Bertahan di pungkau setiap banjir
Banjir yang melanda Kecamatan Sembakung, adalah sebuah peristiwa biasa bagi warga pelosok perbatasan RI – Malaysia.
Saking terbiasanya, mereka tidak akan panik atau bingung saat banjir datang.
Mereka hanya menyusun deretan papan layaknya panggung, tepat dibawah atap rumah mereka, yang mereka sebut sebagai pungkau/para para.
‘’Kalau banjir, di pungkaulah saya tinggal. Disitulah saya tidur, memasak, dan semuanya, sambil menunggu air surut,’’ kata dia.
Hamid mengaku, berdiam diri di tengah banjir di atas pungkau, menambah kesepian yang dialaminya.
Matanya tampak berkaca kaca, berharap pertemuan dengan anak anaknya, sehingga bisa berbagi cerita dan merasakan kebersamaan sebuah keluarga.
‘’Dari sebelas saya punya anak, meninggal delapan. Tersisa tiga anak yang semuanya kerja di Tarakan,’’ kata Hamid, sambil meneteskan air mata.
Ia tak mau melanjutkan kisah kerinduannya, dan mengalihkan pembicaraan terkait para prajurit TNI yang tengah membedah rumahnya.
Hamid mengatakan sangat bersyukur dan berterima kasih kepada TNI.
‘’Terima kasih tentara, sudah buatkan saya rumah. Biar Tuhan yang balas,’’ ucapnya.
Tidur memeluk parang
Menjelang sore, Hamid akan memanjat ke atas pungkau untuk beristirahat dari aktivitas kesehariannya.
Namun, waktu istirahat justru bukan waktu aman bagi para korban banjir. Karena banjir yang terjadi akibat luapan Sungai Sembakung, membuat buaya dan ular hitam, sering muncul di pemukiman penduduk.
‘’Kalau sudah diatas pungkau saya siap parang. Kalau banjir ada saja buaya, ular hitam yang punya bisa (kobra),’’ kata Hamid.
Hamid mengaku beberapa kali bertemu ular king kobra yang terseret banjir masuk rumahnya.
Ia pun terpaksa menebaskan parang ke tubuh ular, demi keselamatannya.
Begitu juga saat buaya menyambangi kediamannya disaat air banjir menggenang tepat dibawah pungkau.
Suara kecipak air dan mata buaya yang menyala terang di malam hari, menjadi sinyal bahaya.
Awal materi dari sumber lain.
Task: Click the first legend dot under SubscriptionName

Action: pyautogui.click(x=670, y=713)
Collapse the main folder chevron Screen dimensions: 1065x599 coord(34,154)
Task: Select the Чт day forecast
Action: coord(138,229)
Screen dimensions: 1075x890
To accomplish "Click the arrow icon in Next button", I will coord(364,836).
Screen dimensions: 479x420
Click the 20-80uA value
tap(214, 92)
‘’Jadi kalau tidur pas banjir memang harus sedia parang. Kupeluk itu parang macam guling saja. Mau bagaimana lagi,’’ kata dia.
Dua desa tergenang banjir
Banjir, melanda wilayah pelosok perbatasan RI – Malaysia, di Kecamatan Sembakung, Kabupaten Nunukan, Kalimantan Utara, dalam sepekan terakhir.
Laporan terakhir BPBD Nunukan menyatakan, pantauan Tinggi Muka Air (TMA) pada Sabtu 11 Mei 2024, debit air terpantau naik pada level 4,34 meter, dari sebelumnya yang 4,30 meter.
‘’Terdapat dua desa di Sembakung yang terendam banjir, Desa Tagul dan Desa Atap,’’ ujar Kasubid Informasi BPBD Nunukan, Muhammad Basir.
Di Desa Tagul, belum ada fasilitas umum atau pun rumah warga yang terendam banjir.
Banjir, sementara masih menggenangi badan jalan, sehingga aktivitas warga masih normal.
Sementara di Desa Atap, dalam sepekan terakhir, ada 2 RT yang terendam banjir, dan yang terparah ada di Dusun Tembelenu/Salid.
‘’Empat SD terendam banjir, termasuk Pos Damkar Sektor Sembakung. Akses jalan juga digenangi banjir, sehingga warga harus mengunakan sampan atau perahu ketinting bila bepergian atau beraktivitas,’’ imbuh Basir.
Banjir di Sembakung, merupakan banjir rutin tahunan yang merupakan banjir kiriman Malaysia, karena hulu sungai Sembakung, bersambung dengan sejumlah sungai di wilayah jiran.
Banjir, berasal dari Sungai Talangkai di Sepulut Sabah Malaysia, yang kemudian mengalir ke sungai Pampangon, berlanjut ke sungai Lagongon ke Pagalungan, masih wilayah Malaysia.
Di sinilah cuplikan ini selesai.